I opened my optics slowly. The ceiling above me was cracked metal. Familiar. Home.

"Finally," I heard D mutter.

My systems were stabilizing. Energon pressure low, but holding. I'd lost a lot.

Across the medbay, Arcee lay in recharge. Her frame was frost-burned, patches of armor still blackened from the Arctic storm. Next to her, Prime—Optimus—hooked up to a regeneration unit. Silent. Still.

I turned my head slightly. D-16 was sitting nearby, one arm patched, the other flexing like he'd argued with the med-drones.

Ratchet hovered nearby, his tone sharp and hands moving fast. "Energon pressure was down 40%. Circuits nearly crystallized from exposure. And you! You shouldn't even be conscious yet."

"I'm stubborn," I rasped.

Jack, Raf, and Miko were standing just outside the medbay threshold, quiet for once. Watching.

D leaned forward, elbows on his knees. His expression was unreadable—caught between frustration and relief."We made it," I said.

He didn't respond at first. Just stared. Then:

"Barely. You energon-dripping maniac."

I smirked. "You're welcome."

"You better not make a habit of this," Ratchet growled.

"No promises."

Miko let out a breath. "You all look like death warmed over."

"That's because we were frozen," D said dryly.

I looked over at Optimus, still silent, still recovering. And for just a moment, in that half-lit, half-shattered room.

---

[POV – OPTIMUS | LOCATION – AUTOBOT BASE: MEDBAY, OBSERVATION MODE]

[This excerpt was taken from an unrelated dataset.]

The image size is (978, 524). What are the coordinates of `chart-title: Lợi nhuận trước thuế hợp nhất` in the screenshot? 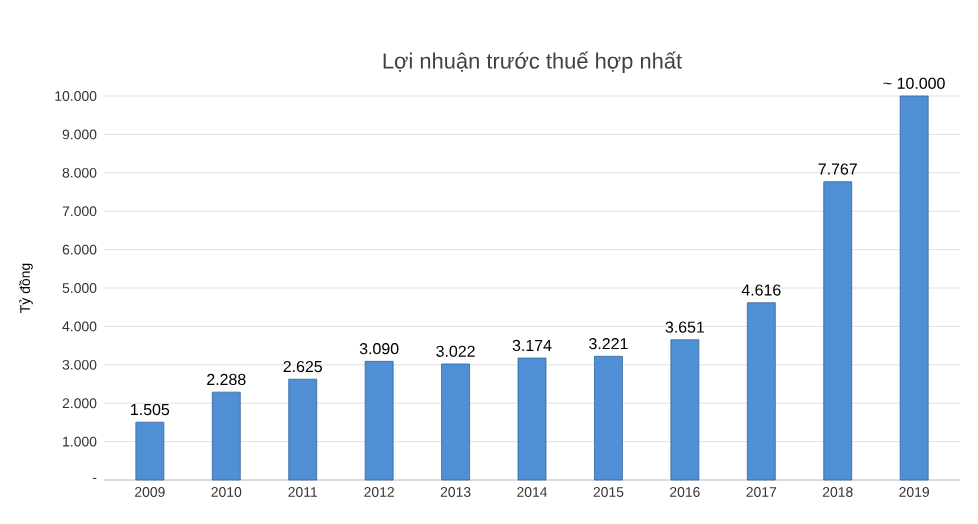 It's located at (532, 62).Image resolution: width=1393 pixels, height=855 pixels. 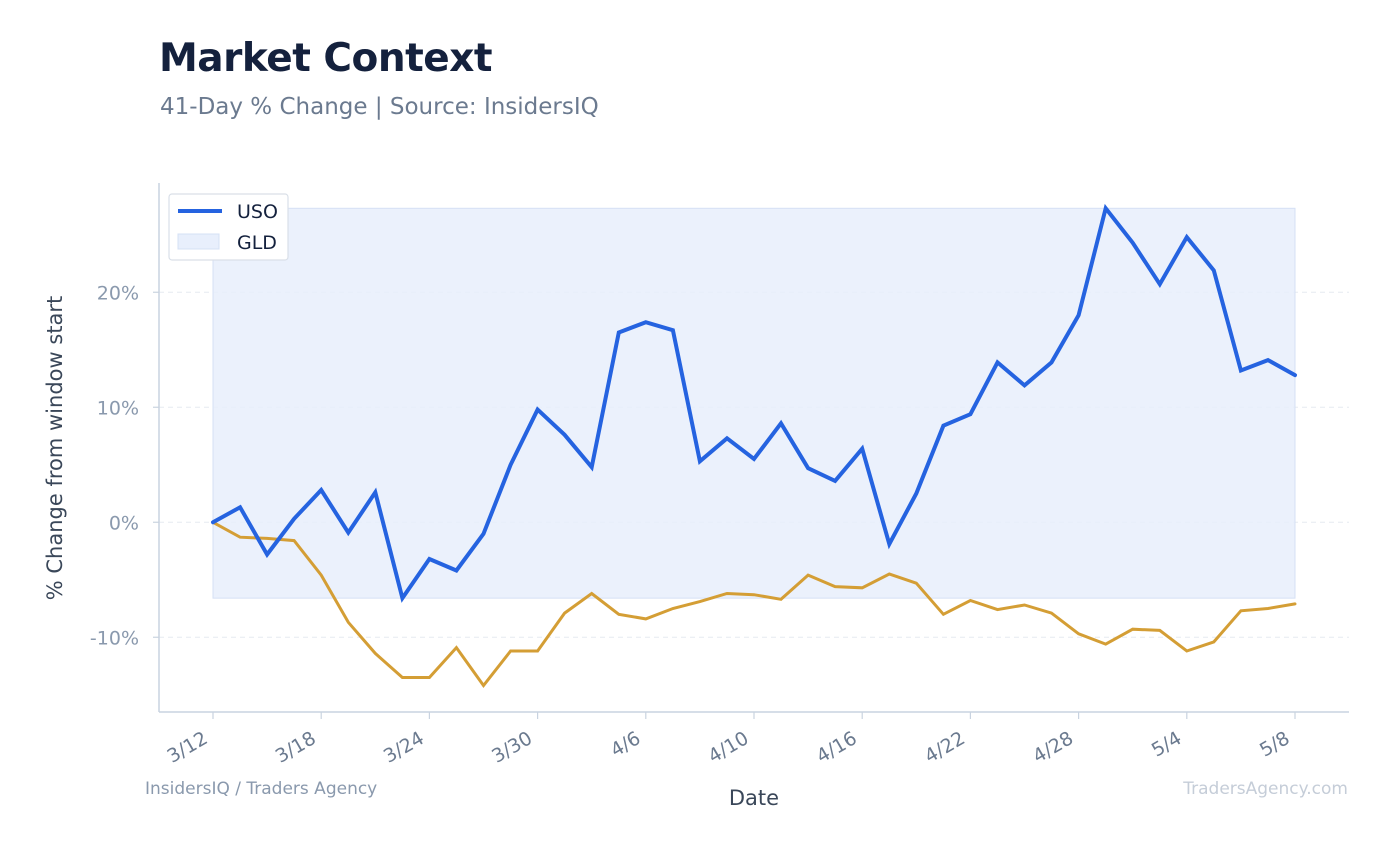 What do you see at coordinates (258, 212) in the screenshot?
I see `legend-uso-label: USO` at bounding box center [258, 212].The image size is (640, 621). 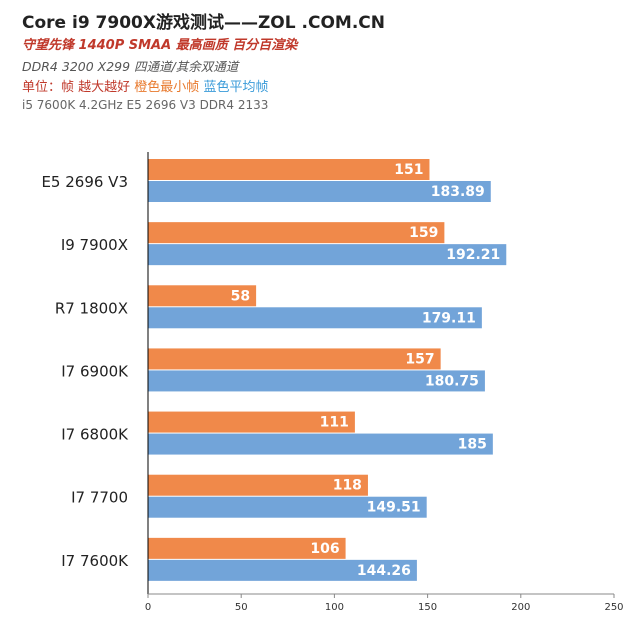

Systems still rebooting. Neural relays slow. But my optics, dim though they were, remained open.

I heard everything.

D's growl. Orion's stubborn rasp. Ratchet's frustrated pacing.

And behind it all… the quiet hum of survival.

They were alive.

Arcee stirred across from me, circuits stabilizing. D sat slouched, but alert. And Orion—he still had that fire. Even now. Especially now.

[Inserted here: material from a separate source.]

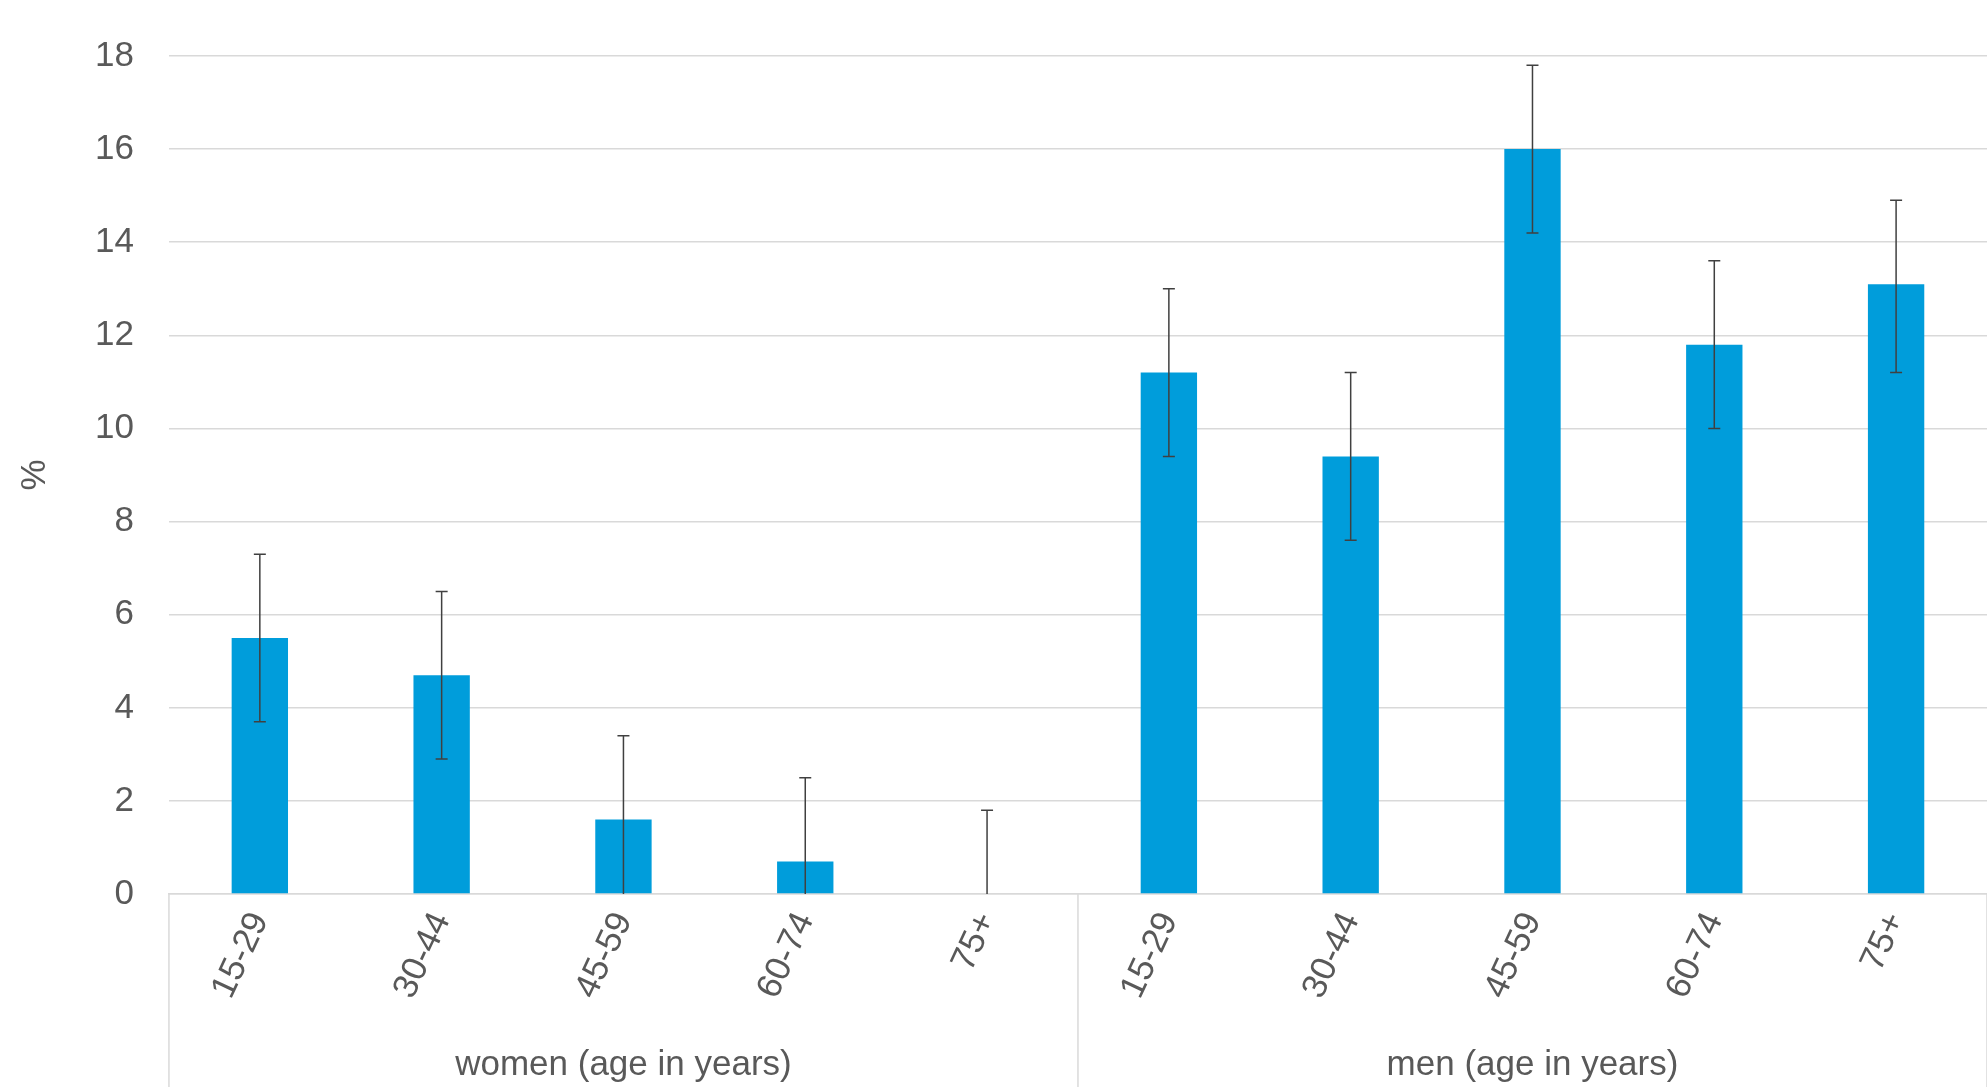  Describe the element at coordinates (124, 705) in the screenshot. I see `y-tick-label: 4` at that location.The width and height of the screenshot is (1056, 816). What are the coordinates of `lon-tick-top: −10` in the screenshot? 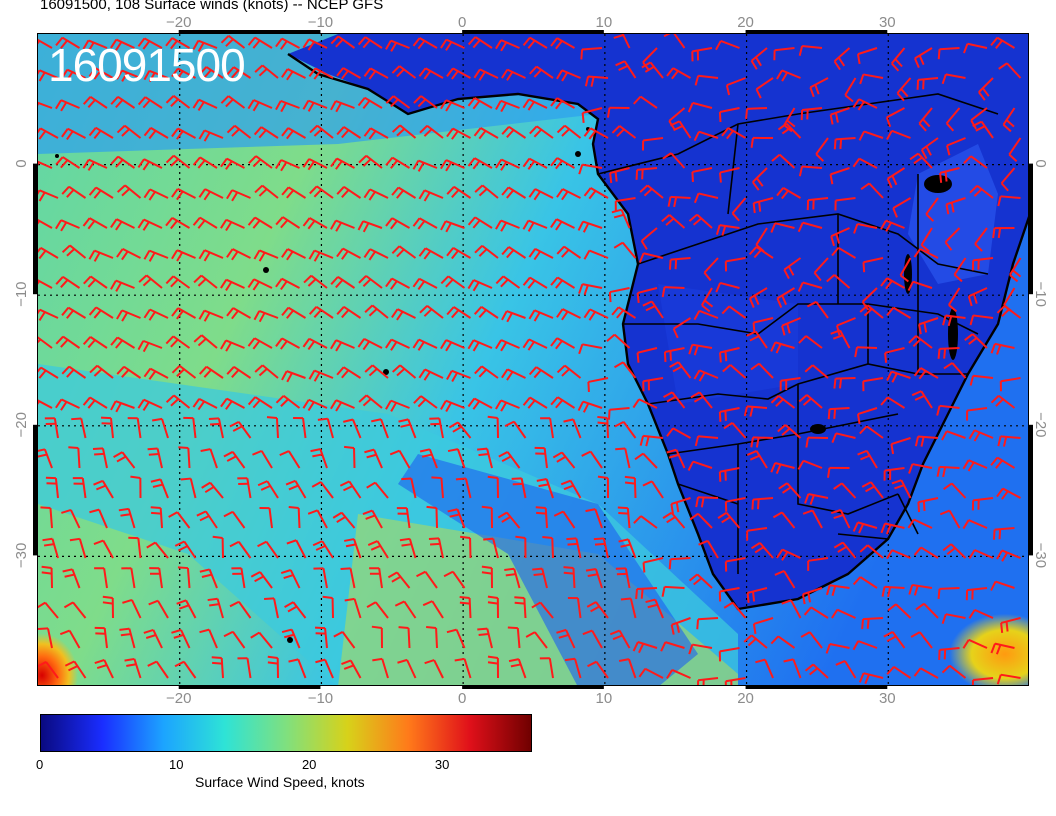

I remembered a time long ago, before the war, when Megatronus and I stood side by side. When we dreamed of tearing down the corrupt and rebuilding something brighter.

And now I saw a shadow of that time… not in Megatron, but in D.

He hadn't fallen yet. He might never.

Perhaps in another life, I could've pulled Megatron back from the edge. Perhaps in this one, I could help prevent D from reaching it.

He believed he was nothing like me.

But that belief… that fight… that was something I once had too.

I closed my optics. Just for a moment. And silently hoped, for all our sakes, that he never lost it.